I'm sure corporations want to automate code-writing, that means paying programmers less, enforcing coding standards easier, drastically shortening coding time, removing some types of bugs and reducing others. There's various approaches toward that end, something like chatGPT would be a poor choice.

Which makes me wonder why the darn thing was trained to write code at all.

Yeah, why chatgpt was installed with the feature of from natural human language to computer software language and then the hardware language i find this feature very difficult to control once an AGI is implementing hardware code by itself.

I dug deeper and found a coding assistant calles github copilot where it is accessible to write cleaner code but only developers can operate it through developer IDEs (integredated developer environment). Atleast copilot is accessible only to devs with a monthly fee after the trial period.

I hope that feature be eliminated in future chatgpt iterations.

Github copilot has been making waves for a few years among coders, it was one of those meme things on twitter for the last year or so, it's not AI, more code completion with crowd-sourced code samples from stack overflow or wherever. There's another competitor to it that does something similar, I forget the name.

It's not a real worry as far as dangerous AGI, it's about taking advantage of existing code and making it easy to auto-complete with it, basically.

it's not AI, more code completion with crowd-sourced code

Copilot is based on GPT3, so imho it is just as much AI or not AI as ChatGPT is. And given it's pretty much at the forefront of currently available ML technology, I'd be very inclined to call it AI, even if it's (superficially) limited to the use case of completing code.

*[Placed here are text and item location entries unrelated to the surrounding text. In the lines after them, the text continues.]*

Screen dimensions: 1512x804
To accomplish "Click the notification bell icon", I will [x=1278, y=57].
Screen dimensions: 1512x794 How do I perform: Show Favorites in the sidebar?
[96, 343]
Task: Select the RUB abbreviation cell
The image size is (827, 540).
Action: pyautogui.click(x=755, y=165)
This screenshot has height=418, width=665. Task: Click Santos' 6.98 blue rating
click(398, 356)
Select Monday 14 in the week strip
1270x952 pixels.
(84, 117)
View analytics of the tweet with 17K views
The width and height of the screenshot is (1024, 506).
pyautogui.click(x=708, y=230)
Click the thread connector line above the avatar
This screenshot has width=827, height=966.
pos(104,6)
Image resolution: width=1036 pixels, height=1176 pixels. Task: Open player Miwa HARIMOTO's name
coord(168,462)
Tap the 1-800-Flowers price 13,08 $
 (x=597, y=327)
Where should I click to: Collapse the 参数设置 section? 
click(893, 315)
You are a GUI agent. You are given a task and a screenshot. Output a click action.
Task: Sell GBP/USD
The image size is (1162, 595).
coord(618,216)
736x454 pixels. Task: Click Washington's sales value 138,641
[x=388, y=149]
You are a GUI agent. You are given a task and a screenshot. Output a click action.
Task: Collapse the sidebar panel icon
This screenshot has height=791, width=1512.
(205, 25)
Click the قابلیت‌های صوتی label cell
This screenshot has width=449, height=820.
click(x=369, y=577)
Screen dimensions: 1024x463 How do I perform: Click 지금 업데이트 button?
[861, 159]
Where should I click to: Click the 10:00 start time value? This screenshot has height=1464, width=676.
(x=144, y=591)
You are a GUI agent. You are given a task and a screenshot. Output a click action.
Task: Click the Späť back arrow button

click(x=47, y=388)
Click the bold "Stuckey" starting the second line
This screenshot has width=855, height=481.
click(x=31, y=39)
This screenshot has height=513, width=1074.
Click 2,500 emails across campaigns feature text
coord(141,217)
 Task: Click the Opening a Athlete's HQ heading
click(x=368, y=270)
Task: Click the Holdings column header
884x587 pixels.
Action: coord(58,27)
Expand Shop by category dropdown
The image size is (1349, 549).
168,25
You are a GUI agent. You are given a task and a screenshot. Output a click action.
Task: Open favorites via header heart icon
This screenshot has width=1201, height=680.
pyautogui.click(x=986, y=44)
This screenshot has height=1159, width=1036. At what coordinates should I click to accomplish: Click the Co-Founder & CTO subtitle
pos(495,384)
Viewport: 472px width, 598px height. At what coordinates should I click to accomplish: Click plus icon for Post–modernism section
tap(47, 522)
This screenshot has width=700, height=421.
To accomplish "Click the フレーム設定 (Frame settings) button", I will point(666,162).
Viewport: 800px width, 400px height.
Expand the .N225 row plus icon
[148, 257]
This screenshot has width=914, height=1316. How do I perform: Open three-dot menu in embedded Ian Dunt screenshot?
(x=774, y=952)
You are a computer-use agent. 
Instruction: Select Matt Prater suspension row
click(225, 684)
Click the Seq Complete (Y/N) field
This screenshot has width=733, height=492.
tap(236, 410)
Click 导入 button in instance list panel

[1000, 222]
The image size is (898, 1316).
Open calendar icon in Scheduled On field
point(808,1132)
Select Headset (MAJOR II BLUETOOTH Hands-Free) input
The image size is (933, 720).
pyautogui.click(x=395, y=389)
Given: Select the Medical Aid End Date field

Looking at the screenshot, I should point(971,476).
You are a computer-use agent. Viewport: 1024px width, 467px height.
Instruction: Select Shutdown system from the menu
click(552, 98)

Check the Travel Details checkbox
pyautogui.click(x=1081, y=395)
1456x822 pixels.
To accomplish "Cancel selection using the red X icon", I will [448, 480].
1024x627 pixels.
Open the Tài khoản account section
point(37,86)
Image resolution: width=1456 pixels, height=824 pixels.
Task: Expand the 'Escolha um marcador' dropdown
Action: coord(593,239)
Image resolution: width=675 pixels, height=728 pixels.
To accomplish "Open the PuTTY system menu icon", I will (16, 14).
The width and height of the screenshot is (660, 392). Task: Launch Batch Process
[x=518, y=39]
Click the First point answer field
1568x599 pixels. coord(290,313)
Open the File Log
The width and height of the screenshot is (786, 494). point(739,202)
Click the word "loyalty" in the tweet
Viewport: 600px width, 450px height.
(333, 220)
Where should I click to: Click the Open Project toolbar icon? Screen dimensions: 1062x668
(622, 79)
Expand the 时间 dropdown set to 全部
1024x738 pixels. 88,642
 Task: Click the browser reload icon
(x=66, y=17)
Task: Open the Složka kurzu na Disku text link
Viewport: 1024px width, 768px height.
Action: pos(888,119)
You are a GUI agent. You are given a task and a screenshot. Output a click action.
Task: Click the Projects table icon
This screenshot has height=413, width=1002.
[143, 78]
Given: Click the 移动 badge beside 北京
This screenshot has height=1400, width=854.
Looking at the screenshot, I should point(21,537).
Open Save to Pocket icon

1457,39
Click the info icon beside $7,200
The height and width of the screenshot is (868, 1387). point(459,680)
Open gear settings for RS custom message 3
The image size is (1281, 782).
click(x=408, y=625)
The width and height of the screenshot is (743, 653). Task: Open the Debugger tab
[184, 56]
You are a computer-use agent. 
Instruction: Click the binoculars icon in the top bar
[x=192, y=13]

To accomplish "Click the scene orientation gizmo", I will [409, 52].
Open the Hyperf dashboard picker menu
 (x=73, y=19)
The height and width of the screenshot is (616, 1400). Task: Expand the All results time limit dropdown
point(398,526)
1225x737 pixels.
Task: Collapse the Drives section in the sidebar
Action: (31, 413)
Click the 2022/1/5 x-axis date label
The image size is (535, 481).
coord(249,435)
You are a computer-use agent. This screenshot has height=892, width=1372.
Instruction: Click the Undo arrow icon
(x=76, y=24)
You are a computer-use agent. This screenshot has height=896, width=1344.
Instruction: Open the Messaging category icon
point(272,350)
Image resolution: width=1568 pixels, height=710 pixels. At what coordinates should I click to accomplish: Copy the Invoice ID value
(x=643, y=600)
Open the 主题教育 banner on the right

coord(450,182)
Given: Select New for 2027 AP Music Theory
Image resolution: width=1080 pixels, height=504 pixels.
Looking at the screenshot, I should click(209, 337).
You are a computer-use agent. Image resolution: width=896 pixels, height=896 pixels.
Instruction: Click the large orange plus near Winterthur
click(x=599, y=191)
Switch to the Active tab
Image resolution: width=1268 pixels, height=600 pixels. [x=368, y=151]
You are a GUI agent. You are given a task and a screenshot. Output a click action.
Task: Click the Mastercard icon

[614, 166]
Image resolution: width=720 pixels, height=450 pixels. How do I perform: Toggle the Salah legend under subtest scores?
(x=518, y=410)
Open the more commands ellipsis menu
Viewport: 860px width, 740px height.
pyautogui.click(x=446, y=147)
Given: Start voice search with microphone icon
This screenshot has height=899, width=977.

Sure, I agree. Technically it's based on OpenAI Codex, a descendant of GPT3. But thanks for the correction, although I will add that its code is alleged to be more copied from than inspired by its training data. Here's a link:

Butterick et al’s lawsuit lists other examples, including code that bears significant similarities to sample code from the books Mastering JS and Think JavaScript. The complaint also notes that, in regurgitating commonly-used code, Copilot reproduces common mistakes, so its suggestions are often buggy and inefficient. The plaintiffs allege that this proves Copilot is not “writing” in any meaningful way–it’s merely copying the code it has encountered most often.

and further down:

Should you choose to allow Copilot, we advise you to take the following precautions:

  • Disable telemetry
  • Block public code suggestions
  • Thoroughly test all Copilot code
  • Run projects through license checking tools that analyze code for plagiarism

I think the point of the conversation was a take on how creative the AI could be in generating code, that is, would it create novel code suited to task by "understanding" the task or the context. I chose to describe the AI's code as not novel code by by saying that the AI is a code-completion tool. A lot of people would also hesitate to call a simple logic program an AI, or a coded decision table an AI, when technically, they are AI. The term is a moving target. But you're right, the tool doing the interpreting of prompts and suggesting of alternatives is an AI tool.